> _ABOUT THIS TASK_
One number alone answers this: the count of lines below in which the word "Painting" is found.
RECORDS TO PROCESS START
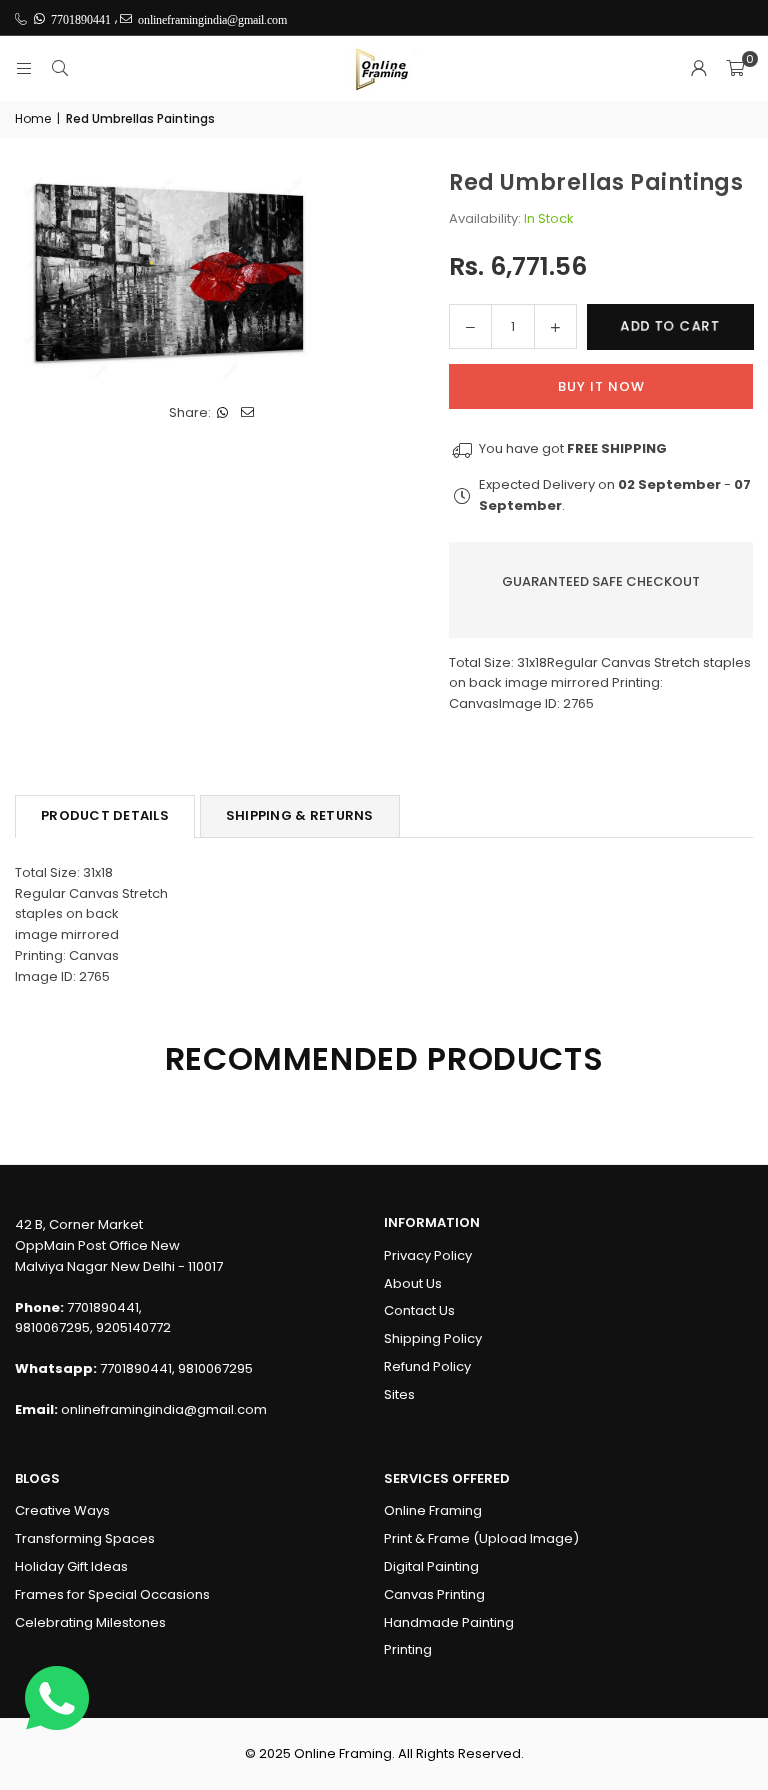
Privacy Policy (428, 1255)
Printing (408, 1649)
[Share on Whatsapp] (223, 413)
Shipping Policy (433, 1338)
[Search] (60, 68)
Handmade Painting (449, 1622)
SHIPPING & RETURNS (300, 815)
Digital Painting (431, 1566)
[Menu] (24, 68)
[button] (735, 69)
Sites (399, 1394)
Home (33, 118)
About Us (413, 1283)
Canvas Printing (434, 1594)
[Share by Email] (248, 413)
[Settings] (699, 69)
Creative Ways (62, 1510)
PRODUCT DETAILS (105, 815)
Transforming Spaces (85, 1538)
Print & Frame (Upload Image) (481, 1538)
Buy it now (601, 386)
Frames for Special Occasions (112, 1594)
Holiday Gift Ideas (71, 1566)
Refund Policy (427, 1366)
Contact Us (419, 1310)
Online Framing (433, 1510)
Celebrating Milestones (90, 1622)
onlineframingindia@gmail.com (164, 1409)
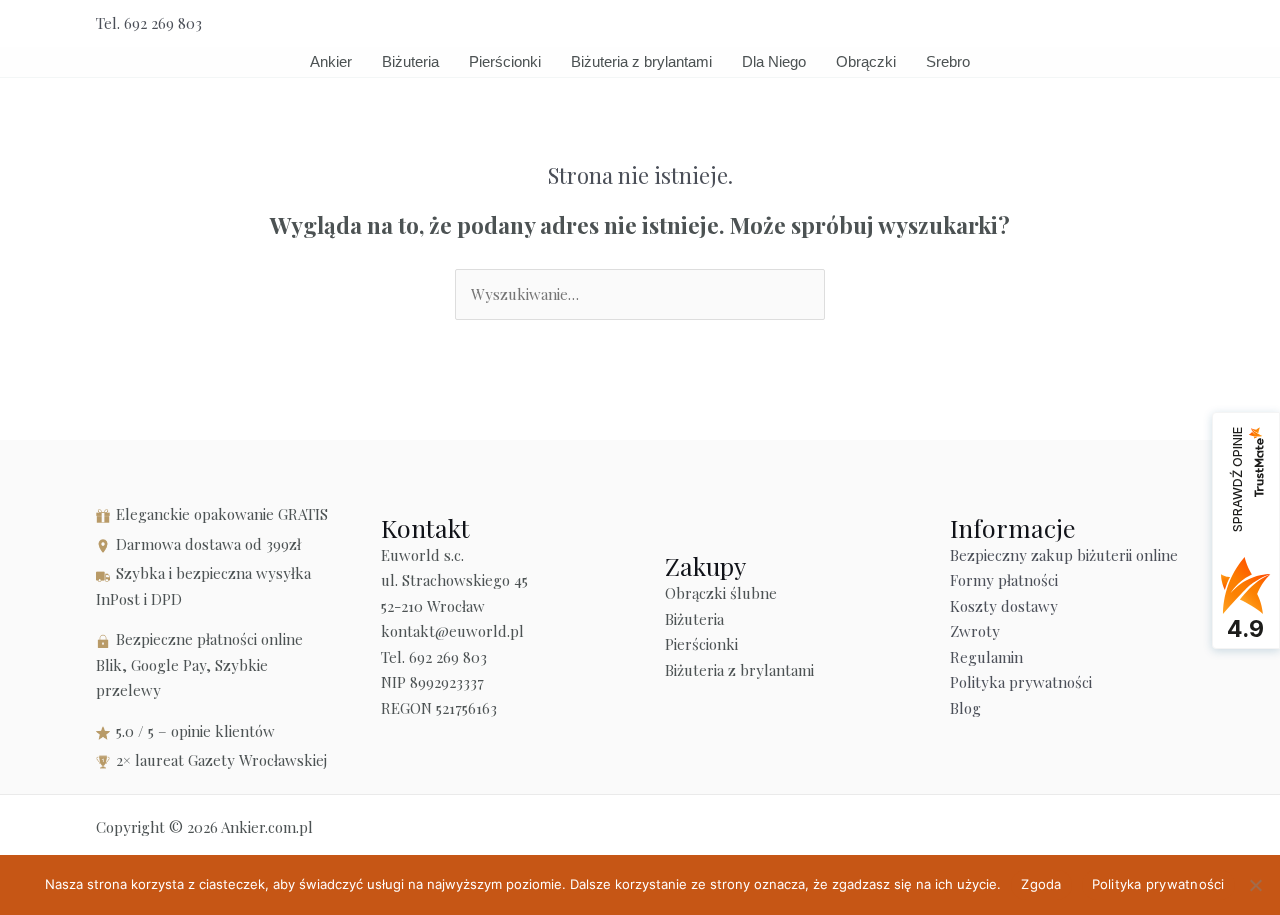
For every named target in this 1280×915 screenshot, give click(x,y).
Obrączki (866, 61)
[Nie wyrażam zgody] (1255, 885)
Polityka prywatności (1021, 682)
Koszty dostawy (1004, 606)
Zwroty (975, 631)
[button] (1177, 23)
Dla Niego (774, 61)
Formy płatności (1004, 580)
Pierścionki (505, 61)
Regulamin (986, 657)
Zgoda (1041, 884)
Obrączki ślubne (721, 593)
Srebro (948, 61)
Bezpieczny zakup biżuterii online (1064, 555)
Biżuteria (410, 61)
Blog (965, 708)
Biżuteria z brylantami (641, 61)
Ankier (331, 61)
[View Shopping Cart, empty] (1131, 23)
RECORDS TO PROCESS END
> _REPLY_
2